Разве в том дело, что хотели кого-то обскакать? Хоть, конечно, шуму было много. Самого Ильина столько раз приезжали фотографировать — не сосчитать! «Что они, сдурели?» — говорил он Макашину, глядя на очередной свой портрет в каком-нибудь журнале. У Макашиных в доме все газеты и журналы, где хоть строчка была про Большой завод, бережно сохранялись. «Ну, накопил ты макулатуры!» — смеялся Ильин.
Макашин тоже смеялся, но видно было, что ему нравится весь этот шум. Он даже частенько вслух читал какую-нибудь заметку за столом при всех, разворачивал газеты, журналы, сдвинув в сторону рюмки: «Погляди! Небось не видел? Вон чего про нас пишут!»
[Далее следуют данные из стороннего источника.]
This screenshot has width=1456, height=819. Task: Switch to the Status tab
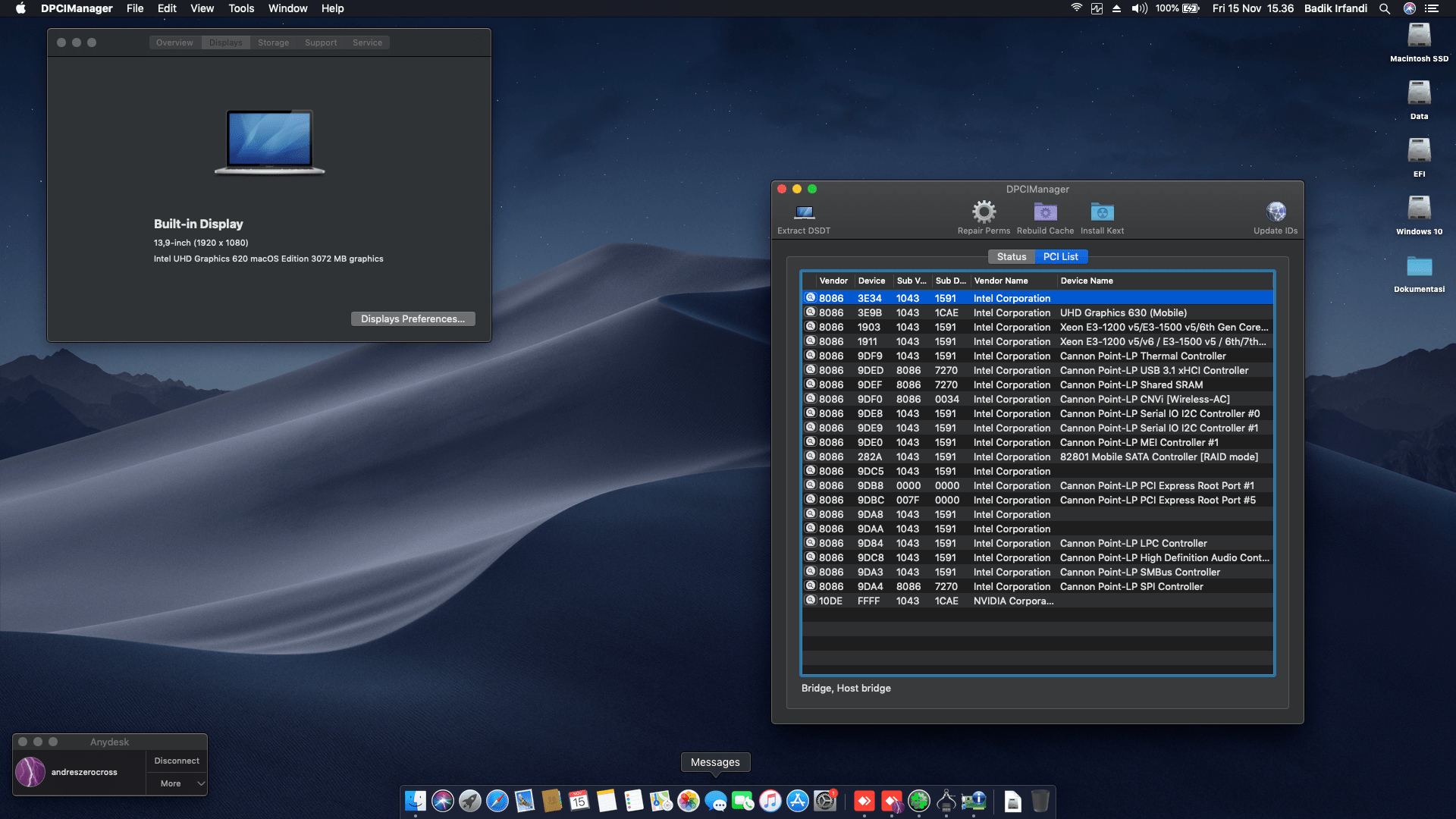tap(1011, 256)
Ильин понимал, что должен теперь испытывать Макашин. Стыд. Ему стыдно, что вроде оказался в дураках. Потому и кричал тогда зло и несправедливо, что — стыдно. Ведь как ни крути, получается, что он назвал людей со всей страны, расшумелся, расхвастался. Ну, не он один, конечно, но и он тоже. Ильиных, например, лично он позвал, а они вроде сбежали. Не станешь же каждому объяснять про Таню, про ее болезнь. Даже Толе Григорьеву он не смог ничего объяснить, не смог.
Если бы Таня была, они бы вернулись.
Ильин в первый раз так отчетливо подумал про это: «Если бы Таня была, мы бы вернулись».
Юсупов плакал, когда они уезжали. Сидел у них на кухне и плакал. Выпили, конечно, перед этим, не без того, но ведь не потому взрослый мужик заплакал. Чего-то ему, значит, жалко стало — до слез.